Troubleshooting#
ONNX Runtime Error when binding input#
When running an ONNX based model, such as FengWu or Pangu, one may see a runtime error where the model fails to bind input data when using a GPU. The error message may look like.
RuntimeError: Error when binding input: There’s no data transfer registered for copying tensors from Device:[DeviceType:1 MemoryType:0 DeviceId:0]
or
onnxruntime::Provider& onnxruntime::ProviderLibrary::Get() [ONNXRuntimeError] : 1 : FAIL : Failed to load library libonnxruntime_providers_cuda.so with error: libcublasLt.so.11: cannot open shared object file: No such file or directory.
This is an error from ONNX runtime not being installed correctly. If you are using CUDA 12 make sure you manually pip install following the instructions on the ONNX documentation. You may need to manally link the need libraries, see this Github issue for reference.
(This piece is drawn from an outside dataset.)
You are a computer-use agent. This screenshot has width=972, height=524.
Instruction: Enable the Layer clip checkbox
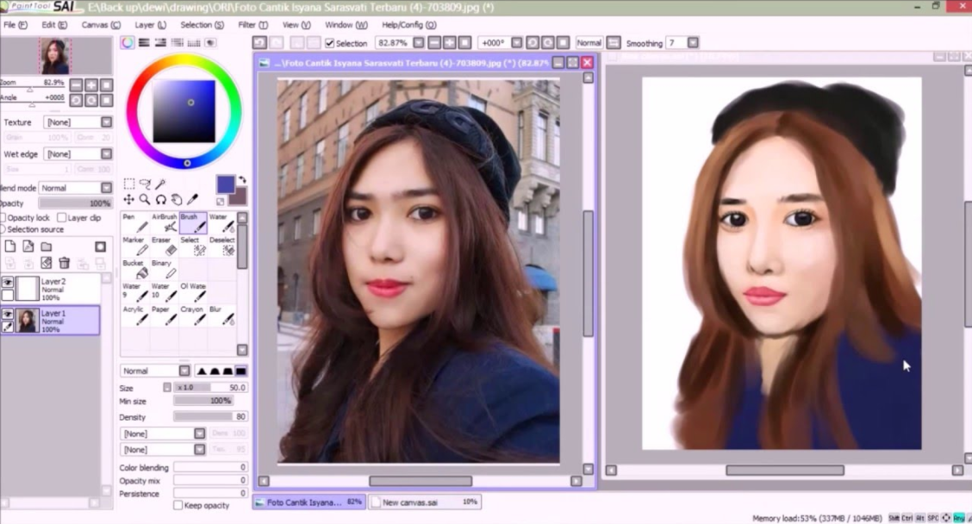click(61, 218)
ImportError: object is not installed, install manually or using pip#
This is an error that arrises typically when the proper optional dependencies are not installed on the system. For example:
>>> from earth2studio.data import CDS
>>> CDS()
Traceback (most recent call last):
File "<stdin>", line 1, in <module>
File "/earth2studio/earth2studio/data/cds.py", line 90, in __init__
raise ImportError(
ImportError: cdsapi is not installed, install manually or using `pip install earth2studio[data]`
The error message should indicate what the install group is that needs to be added. In the above example, running the command:
uv pip install earth2studio[data]
# Or with pip
pip install earth2studio[data]
# Or if you are developer
uv sync --extra data
will fix the problem. For additional information refer to the Optional Dependencies section.
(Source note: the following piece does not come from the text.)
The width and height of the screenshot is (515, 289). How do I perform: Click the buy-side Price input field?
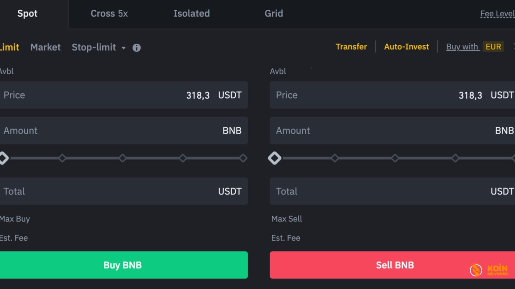coord(124,95)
Flash Attention has long build time for AIFS#
This is a known issue with the library with several issues on the subject. There are a few options to try outside of just waiting for the build to complete.
If using a docker container is possible, the PyTorch docker container on NGC has flash attention already built inside of it. See PyTorch Docker Container for details on how to install Earth2Studio inside a container.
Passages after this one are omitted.